コンプリヘンシブ・スクール
出典: Jinkawiki
1960年代から1970年代にかけて設立された11歳で小学校を卒業した際に進学するイギリスの総合制中等学校の総称。イギリスでは中等教育課程にあたる学生全体の約8割が通っている。入学試験はなく、11歳で小学校を卒業する際に決められたところへ進学することになっている。それ以前はグラマー・スクール、テクニカル・スクール、セカンダリー・モダン・スクールの3種類に分かれており、学生が自主的に選べるのではなく、「イレブン・プラス」と呼ばれる11歳試験によって決められていた。しかし、たった11歳で将来が決まってしまうのはあまりにも理不尽で差別的であるという意見が多く挙がってくるようになってきたために、この3種類の学校を1つにまとめたコンプリヘンシブ・スクールがイギリス各地で設立されるようになった。

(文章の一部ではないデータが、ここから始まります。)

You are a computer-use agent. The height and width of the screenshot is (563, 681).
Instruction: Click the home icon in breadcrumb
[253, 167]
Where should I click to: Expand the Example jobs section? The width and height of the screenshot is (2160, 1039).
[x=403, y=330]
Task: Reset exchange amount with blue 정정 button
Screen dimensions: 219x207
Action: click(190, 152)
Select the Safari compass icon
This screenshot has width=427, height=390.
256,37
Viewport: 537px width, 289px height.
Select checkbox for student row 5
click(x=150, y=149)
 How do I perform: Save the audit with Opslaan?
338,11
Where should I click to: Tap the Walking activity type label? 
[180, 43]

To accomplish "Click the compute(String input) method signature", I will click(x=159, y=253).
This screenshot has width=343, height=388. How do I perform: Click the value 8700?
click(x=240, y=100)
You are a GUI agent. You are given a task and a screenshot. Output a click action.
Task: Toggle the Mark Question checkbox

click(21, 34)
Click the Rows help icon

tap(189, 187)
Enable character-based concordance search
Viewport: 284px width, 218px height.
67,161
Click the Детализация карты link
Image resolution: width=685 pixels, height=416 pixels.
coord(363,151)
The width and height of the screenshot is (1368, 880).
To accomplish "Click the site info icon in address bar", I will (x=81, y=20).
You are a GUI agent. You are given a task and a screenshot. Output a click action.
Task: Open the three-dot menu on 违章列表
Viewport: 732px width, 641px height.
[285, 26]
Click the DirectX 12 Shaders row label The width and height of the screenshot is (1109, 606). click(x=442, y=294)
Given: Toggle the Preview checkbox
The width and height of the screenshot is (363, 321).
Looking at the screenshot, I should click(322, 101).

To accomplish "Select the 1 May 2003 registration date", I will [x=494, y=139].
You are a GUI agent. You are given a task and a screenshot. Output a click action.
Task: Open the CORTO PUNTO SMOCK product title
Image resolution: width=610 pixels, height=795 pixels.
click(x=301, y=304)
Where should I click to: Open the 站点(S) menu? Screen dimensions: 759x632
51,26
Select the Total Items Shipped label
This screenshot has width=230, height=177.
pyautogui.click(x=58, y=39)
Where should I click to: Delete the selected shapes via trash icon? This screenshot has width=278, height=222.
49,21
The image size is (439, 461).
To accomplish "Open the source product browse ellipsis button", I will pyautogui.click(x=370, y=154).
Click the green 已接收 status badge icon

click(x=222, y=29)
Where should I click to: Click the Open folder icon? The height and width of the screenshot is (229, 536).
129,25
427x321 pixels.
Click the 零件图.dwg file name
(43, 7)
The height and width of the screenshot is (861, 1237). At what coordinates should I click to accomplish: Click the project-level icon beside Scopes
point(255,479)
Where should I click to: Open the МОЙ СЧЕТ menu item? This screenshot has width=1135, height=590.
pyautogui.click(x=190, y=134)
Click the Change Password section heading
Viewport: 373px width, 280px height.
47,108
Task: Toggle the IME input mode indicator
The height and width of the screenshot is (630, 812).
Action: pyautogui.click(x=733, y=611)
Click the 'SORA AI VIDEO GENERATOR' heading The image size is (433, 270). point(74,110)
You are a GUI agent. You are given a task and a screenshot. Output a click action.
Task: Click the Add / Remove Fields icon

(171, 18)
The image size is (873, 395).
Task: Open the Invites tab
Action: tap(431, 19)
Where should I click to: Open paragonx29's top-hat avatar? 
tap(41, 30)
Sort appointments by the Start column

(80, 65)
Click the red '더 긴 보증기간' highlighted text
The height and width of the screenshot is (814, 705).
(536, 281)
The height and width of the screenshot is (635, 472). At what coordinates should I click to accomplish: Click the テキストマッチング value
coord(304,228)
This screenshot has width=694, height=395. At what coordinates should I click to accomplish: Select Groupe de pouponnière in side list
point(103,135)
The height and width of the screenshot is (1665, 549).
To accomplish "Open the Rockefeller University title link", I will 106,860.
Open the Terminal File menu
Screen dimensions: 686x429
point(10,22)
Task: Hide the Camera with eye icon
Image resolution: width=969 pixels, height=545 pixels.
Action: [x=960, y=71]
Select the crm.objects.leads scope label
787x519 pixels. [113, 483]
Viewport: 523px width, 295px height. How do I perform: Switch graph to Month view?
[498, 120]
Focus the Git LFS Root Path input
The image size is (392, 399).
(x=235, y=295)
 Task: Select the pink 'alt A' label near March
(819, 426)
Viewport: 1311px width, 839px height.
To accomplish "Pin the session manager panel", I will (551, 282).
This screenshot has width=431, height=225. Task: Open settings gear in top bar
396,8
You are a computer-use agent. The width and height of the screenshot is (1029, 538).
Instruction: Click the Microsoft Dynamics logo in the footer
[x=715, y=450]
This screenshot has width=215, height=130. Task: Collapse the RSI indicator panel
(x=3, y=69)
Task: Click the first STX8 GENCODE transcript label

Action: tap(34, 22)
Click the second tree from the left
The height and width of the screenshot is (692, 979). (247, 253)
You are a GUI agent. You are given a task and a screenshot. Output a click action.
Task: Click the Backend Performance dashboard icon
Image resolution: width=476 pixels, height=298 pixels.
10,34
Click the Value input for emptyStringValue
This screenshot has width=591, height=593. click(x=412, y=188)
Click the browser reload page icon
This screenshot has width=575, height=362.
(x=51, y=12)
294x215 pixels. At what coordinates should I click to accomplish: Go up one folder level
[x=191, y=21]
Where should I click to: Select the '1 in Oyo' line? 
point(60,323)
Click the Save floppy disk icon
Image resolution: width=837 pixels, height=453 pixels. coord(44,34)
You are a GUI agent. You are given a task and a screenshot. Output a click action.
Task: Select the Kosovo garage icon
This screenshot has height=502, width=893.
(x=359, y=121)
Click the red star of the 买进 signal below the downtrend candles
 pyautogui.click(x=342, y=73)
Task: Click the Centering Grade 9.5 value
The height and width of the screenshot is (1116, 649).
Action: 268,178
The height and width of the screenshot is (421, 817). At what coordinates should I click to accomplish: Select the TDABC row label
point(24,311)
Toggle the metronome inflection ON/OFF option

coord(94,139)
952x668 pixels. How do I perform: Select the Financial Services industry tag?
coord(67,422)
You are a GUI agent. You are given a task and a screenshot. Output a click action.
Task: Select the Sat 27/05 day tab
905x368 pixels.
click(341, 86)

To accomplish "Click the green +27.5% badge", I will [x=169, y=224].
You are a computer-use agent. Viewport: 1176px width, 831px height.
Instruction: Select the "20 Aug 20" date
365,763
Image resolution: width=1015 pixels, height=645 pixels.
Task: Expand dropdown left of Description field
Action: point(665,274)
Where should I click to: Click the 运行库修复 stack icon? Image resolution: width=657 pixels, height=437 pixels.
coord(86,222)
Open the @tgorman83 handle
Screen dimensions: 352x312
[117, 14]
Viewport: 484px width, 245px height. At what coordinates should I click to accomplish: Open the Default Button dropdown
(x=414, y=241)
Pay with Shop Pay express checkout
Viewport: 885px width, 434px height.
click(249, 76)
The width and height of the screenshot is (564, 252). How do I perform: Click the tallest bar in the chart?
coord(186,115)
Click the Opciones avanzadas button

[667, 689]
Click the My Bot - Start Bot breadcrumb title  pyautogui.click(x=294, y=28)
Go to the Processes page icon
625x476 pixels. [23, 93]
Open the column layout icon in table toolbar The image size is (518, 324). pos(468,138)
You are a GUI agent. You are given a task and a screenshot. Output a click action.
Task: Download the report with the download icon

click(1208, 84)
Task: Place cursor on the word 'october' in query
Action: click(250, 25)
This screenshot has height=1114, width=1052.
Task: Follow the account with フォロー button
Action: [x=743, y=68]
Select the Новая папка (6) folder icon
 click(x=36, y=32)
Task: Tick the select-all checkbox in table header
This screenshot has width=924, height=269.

現在ではイギリスのほとんどの地域がコンプリヘンシブ・スクールだが、一部ではグラマースクールが残っている地域も存在する。 これによって教育の単一化が進むようになったが、現実には問題点が多く指摘されている。1つは試験で優秀な成績を収めた学生のみが進学できるグラマー・スクール廃止のせいで、能力のある労働者階級の子供が高等教育を受けるチャンスが著しく下がってしまった。そして、差別化を無くし、成績の良い学生、悪い学生が一緒の学校にいることによる「学力の低下」や「校内暴力」などの問題も露呈している。一般的に、勉強する学生よりも勉強に関心を示さずに夜遊びや悪さに明け暮れる学生の方が周囲に影響を与えやすいため、グラマー・スクールに入れる程の成績を持つ生徒も悪い方へと流されてしまい、コンプリヘンシブ・スクールの質が下がったとも言われている。